Merci à vous tous Mesdames et Messieurs les Directeurs pour votre engagement.
Quelques photos souvenirs :
"Nous avons senti leur volonté de réussir le rendez-vous budgétaire historique qui leur était fixé, en faisant notamment en sorte que les crédits soient en place en temps voulu."
Mais à quoi avaient donc servi les 4 ans de préparation et les 2 ans d’expérimentations diverses (parmi lesquelles les expérimentations relatives à l’école primaire et élémentaire dans tous les départements), ainsi que les tours de France qu’avaient fait les expérimentateurs pour exposer le résultat des expérimentations ?
Certaines difficultés, par exemple, celles prévisibles depuis l’échec du marvhé Accord2 n’étaient-elles pas prévisibles ? Allons-nous confier à ces mêmes personnes que celles qui ont déjà échoué la mission de réussir ?
Car, et on l’oublie un peu vite, les missions du RBOP sont tout aussi externalisables que celles de l’expert-comptable ou du service financier en entreprise.
L’ambiance à l’air différente que celle des Grosses Têtes. Me trompe-je ?
Je l’ai déjà dit ici, le second effet kiss cool de la LOLF, c’est le dialogue. Il va permettre de balayer l’ensemble des obstacles créés par l’histoire, qui freinent la modernisation de l’Etat et donc augmente avec le temps le mécontentement de français. Si certains obstaclent se dressent, ne faiblissez pas, changez les lois.
Petit clin d’oeil : "lolfie" a la grosse tête et pas de mains, et deux moignons de jambes. Elle regarde vers le bas, son bras pointe dans la même direction. Elle penche à gauche et sa tête à droite : elle ne tient pas debout. Sexy comme une poubelle, vétue d’un ridicule et amateur maillot de bain, ca ne l’empêche pas de nous faire de l’oeil. Son sourire est du genre "dis papa, c’est pas grave, hein ?"
Décodage : elle pense, ne fait rien et n’avance pas. Elle tombe, elle se voit déjà par terre. Mais c’est pas grave…
Quel symbole ! Qui a choisi ce truc ? Je suis rarement d’accord avec la CGT, mais là, faut dire, à Bercy ils ont été … égaux à eux-même, .
Qui a rendu nécessaire la LOLF par ses pratriques ?
Qui a pondu le "droit débile des marché publics" ?
Qui a pris en charge la LOLF, sans faire le minimum syndical en matière réglementaire (pas le moindre petit décret de définition des programmes, des BOP, des responsables de programmes ; pas la moindre réforme des fonctions des directions d’administration centrale ) ?
Qui s’est réveillé en 2005, soit 4 ans après le lancement de la LOLF, alors que rien n’avait été fait jusqu’en 2004 inclus ?

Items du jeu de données
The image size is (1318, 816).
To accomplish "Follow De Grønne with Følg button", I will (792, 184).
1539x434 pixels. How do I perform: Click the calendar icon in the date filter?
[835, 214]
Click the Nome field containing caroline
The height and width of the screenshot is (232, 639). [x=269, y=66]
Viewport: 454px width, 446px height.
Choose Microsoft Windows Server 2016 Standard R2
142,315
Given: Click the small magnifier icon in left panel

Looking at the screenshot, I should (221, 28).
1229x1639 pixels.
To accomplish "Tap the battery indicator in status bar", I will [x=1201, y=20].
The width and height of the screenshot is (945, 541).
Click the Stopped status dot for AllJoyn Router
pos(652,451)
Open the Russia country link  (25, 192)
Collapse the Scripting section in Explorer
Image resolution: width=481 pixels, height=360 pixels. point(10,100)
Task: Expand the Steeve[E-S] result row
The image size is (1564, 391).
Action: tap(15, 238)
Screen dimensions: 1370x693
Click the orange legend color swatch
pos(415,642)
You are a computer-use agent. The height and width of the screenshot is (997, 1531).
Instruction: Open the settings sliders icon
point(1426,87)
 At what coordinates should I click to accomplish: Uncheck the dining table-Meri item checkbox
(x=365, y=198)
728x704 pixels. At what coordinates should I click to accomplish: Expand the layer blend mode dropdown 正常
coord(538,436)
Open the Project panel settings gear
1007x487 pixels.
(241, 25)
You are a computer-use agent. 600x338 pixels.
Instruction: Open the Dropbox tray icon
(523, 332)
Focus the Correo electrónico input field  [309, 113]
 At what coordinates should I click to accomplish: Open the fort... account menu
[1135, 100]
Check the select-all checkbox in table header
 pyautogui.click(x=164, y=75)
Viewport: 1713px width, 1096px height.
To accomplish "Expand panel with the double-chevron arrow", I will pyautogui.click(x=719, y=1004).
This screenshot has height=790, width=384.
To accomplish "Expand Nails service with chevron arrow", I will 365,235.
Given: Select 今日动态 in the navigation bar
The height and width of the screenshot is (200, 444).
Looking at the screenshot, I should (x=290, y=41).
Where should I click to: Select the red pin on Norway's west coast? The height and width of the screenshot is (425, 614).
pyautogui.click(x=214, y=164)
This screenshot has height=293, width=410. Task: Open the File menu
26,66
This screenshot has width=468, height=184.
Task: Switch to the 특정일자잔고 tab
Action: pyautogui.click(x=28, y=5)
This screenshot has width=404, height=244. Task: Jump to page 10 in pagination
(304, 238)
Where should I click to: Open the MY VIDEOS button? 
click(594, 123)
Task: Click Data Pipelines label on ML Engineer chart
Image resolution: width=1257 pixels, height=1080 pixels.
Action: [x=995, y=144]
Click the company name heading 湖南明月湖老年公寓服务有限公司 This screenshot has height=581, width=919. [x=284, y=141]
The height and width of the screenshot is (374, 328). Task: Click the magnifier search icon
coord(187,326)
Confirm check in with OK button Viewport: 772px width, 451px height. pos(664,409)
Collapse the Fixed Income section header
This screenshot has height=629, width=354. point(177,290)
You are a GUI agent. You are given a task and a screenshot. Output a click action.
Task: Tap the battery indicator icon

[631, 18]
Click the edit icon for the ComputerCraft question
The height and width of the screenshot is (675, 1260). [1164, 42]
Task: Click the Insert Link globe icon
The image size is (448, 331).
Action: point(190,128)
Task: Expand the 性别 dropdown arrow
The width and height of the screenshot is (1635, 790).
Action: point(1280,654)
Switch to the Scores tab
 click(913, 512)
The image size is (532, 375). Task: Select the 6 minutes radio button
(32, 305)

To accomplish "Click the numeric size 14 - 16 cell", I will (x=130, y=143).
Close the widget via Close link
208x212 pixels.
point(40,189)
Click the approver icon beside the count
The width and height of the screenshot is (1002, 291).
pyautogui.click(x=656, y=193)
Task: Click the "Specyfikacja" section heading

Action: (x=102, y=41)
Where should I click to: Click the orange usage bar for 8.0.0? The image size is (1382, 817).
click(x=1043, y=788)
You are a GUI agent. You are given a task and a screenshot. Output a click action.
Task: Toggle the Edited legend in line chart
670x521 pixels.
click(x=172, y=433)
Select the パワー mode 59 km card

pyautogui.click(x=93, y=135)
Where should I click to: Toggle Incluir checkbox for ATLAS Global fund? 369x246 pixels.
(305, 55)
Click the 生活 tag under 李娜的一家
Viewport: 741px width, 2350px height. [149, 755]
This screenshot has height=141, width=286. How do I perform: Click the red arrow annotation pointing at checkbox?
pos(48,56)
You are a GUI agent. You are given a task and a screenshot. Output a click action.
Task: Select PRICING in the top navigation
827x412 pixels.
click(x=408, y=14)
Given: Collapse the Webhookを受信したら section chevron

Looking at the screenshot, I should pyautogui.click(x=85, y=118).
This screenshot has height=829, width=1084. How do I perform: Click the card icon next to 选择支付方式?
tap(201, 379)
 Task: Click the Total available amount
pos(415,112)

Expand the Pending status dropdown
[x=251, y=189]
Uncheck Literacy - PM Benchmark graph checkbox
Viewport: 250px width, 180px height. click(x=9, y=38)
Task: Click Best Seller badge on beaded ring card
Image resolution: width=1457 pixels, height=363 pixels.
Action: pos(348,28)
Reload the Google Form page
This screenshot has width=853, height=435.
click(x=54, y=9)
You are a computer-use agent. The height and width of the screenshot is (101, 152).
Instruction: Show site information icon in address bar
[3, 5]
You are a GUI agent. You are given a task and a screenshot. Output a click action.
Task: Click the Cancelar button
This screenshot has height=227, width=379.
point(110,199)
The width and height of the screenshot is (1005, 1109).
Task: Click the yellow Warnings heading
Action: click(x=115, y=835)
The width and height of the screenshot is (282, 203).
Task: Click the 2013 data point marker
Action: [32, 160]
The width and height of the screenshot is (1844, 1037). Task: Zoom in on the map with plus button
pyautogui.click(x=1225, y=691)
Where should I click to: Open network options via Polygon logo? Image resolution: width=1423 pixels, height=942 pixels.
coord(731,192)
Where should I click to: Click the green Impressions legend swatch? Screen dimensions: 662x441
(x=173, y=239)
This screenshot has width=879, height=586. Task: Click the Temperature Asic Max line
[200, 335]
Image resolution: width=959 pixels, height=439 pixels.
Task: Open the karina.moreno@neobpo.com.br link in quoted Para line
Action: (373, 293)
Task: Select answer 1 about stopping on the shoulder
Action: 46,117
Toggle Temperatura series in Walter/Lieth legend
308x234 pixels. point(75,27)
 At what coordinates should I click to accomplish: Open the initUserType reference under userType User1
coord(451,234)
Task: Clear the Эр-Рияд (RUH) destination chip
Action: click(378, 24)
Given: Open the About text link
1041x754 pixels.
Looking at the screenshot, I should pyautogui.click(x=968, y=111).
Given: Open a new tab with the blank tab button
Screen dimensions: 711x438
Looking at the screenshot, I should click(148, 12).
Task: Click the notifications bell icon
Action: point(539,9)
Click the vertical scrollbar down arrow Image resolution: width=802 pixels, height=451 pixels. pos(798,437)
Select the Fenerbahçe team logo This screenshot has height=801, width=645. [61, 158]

## VOS TÂCHES
a. Restituez tel quel le passage de l'extrait sur la LOLF qui va de « Qui a pris en » jusqu'à « centrale ) ? » inclus.
b. D'après l'extrait sur la LOLF, pourquoi la mascotte « lolfie » ne tient-elle pas debout ? Répondez en une à trois phrases.
c. Poursuivez l'extrait sur la LOLF à partir de l'endroit où il s'arrête.

## RÉSULTATS ORDONNÉS
a.
Qui a pris en charge la LOLF, sans faire le minimum syndical en matière réglementaire (pas le moindre petit décret de définition des programmes, des BOP, des responsables de programmes ; pas la moindre réforme des fonctions des directions d’administration centrale ) ?

b. La mascotte « lolfie » ne tient pas debout parce qu'elle penche à gauche et que sa tête penche à droite.

c.
Qui a planté le grandiose projet informatique qui devait incarner la LOLF, plantage qui rend maintenant nécessaire les contorsions auxquelles vous faites allusions à propos du code des marchés publics ?
Qui a soutenu mordicus, et sauvé pratiquement sans l’adapter, le contrôle financier, que la LOLF rend pourtant totalement obsolète ?
Et, en fait, qui a le moins intérêt à la LOLFisation, qui implique le remplacement de la contrainte budgétaire par une contrainte technique (performance, indicateurs de performance) ?
Une seule réponse à toutes ces questions. Bercy.
Nous avons là un symptôme très significatifs du fonctuionnement au sein de l’état : un projet majeur, la LOLF, a été confié à ceux-là même qui avaient le moins intérrêt à son succès. Ca n’est certes qu’un symptôme, mais il indique clairement quelle suite on peut attendre…
Enfin, je me trompe peut-être. Faut espérer…
La première photo (Derrière le lien "Une") montre le début d’une présentation powerpoint laisse à penser qu’une présentation d’un projet de "collège des directeurs financiers" ait eu lieu à l’occasion de cette R.I. : le contenu de cette présentation sera-t-il rendu accessible aux services ?
gem: Un vrai énorme merci de donner une des rares occasions de franche rigolade à vos collègues (avec votre superbe description de Lolfie).
Lolfie est vraiment trop mignon avec son clin d’oeil coquin !
Je me permets une remarque sur ce Collège des Directeurs !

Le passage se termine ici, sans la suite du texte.